The Boeing CEO, though, stood by his company’s safety record and corporate culture.

“Much has been said about Boeing’s culture,” Calhoun told lawmakers. “We heard those concerns loud and clear. Our culture is far from perfect, but we are taking action and making progress.”

Boeing’s top official said that he had listened to and considered the complaints of whistleblowers, adding that he cites and rewards employees who bring forward issues even if it means negative consequences for the company’s bottom line.

Calhoun — who took over at Boeing in 2019 after former CEO Dennis Muilenberg was fired —  was also adamant that workplace retaliation against whistleblowers should not be tolerated at his company, despite reports from some former employees who have said that superiors reassigned them or threatened them with termination for pointing out safety issues.

“We have fired and disciplined people,” Calhoun told senators — although he would not say how many people had been punished for retaliation, citing privacy concerns. The Boeing CEO added that he had not personally spoken to any of the whistleblowers who came forward.

Calhoun further sought to distance his company from some of the safety concerns raised by former employees, pointing out that apart from the Alaska Airlines door plug malfunction many quality control issues occur “downstream” from Boeing’s manufacturing process.
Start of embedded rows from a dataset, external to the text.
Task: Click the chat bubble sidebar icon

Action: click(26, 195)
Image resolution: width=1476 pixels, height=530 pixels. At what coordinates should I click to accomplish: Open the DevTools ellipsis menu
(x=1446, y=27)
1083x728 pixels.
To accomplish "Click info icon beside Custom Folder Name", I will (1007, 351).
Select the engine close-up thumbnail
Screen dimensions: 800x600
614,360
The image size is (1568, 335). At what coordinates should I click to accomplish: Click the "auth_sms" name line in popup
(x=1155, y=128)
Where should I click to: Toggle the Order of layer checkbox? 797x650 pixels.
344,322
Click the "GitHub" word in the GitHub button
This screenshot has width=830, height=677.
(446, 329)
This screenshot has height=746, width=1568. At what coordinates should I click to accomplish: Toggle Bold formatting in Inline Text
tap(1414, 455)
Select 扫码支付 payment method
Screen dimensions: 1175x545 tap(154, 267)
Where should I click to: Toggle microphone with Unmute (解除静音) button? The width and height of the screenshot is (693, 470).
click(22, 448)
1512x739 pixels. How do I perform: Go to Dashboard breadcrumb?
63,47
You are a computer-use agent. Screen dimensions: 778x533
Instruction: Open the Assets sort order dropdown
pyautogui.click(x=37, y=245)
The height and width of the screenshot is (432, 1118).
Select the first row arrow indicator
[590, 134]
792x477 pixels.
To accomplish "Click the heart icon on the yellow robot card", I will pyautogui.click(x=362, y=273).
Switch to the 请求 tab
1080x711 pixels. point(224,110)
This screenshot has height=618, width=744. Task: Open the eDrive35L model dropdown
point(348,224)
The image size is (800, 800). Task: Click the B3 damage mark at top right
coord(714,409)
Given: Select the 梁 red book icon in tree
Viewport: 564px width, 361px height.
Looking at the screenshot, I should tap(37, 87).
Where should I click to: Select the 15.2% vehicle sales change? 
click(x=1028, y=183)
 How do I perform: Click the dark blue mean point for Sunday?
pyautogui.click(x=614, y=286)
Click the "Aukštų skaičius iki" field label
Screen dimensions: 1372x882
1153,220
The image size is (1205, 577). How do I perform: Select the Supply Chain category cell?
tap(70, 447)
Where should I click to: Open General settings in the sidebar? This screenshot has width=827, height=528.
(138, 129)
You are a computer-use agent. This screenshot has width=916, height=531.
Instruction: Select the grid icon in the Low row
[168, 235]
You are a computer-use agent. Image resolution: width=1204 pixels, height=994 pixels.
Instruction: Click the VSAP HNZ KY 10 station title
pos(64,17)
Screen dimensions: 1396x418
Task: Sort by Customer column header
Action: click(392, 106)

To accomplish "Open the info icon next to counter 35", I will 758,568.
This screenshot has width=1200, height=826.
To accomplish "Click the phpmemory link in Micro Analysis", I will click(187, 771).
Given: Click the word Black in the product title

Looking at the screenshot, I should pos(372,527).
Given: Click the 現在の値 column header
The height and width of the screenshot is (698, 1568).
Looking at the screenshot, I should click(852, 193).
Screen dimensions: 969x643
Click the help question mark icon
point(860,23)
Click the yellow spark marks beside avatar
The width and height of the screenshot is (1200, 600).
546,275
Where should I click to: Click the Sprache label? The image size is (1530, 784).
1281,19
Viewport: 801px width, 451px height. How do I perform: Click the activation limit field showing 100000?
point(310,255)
“We cannot allow one unsafe airplane to leave our factory,” he said.

Tuesday’s hearing also produced some tense moments between Boeing’s CEO and the gathered audience, some of whom were the families of victims of two 737 Max crashes, which occurred in part thanks to faulty avionics software.

Calhoun stood during the hearing to apologize to the families, later telling lawmakers that Boeing took full responsibility for the defects which led to the crashes.

But some lawmakers, including Hawley, were not convinced.

“Boeing’s planes are falling out of the sky in pieces,” the Missouri Republican said in a Tuesday afternoon post on X, formerly Twitter, “but the CEO makes $33 million a year. What exactly is he getting paid to do?”

Meanwhile, the Justice Department is currently weighing whether to criminally charge Boeing with violating a $2.5 billion settlement agreement that paused separate charges against the company related to the safety of its 737 Max planes. The agency said that Boeing did not implement a compliance and ethics program that would detect violations of U.S. fraud laws within the company.

The Justice Department is slated to decide whether to charge Boeing in July.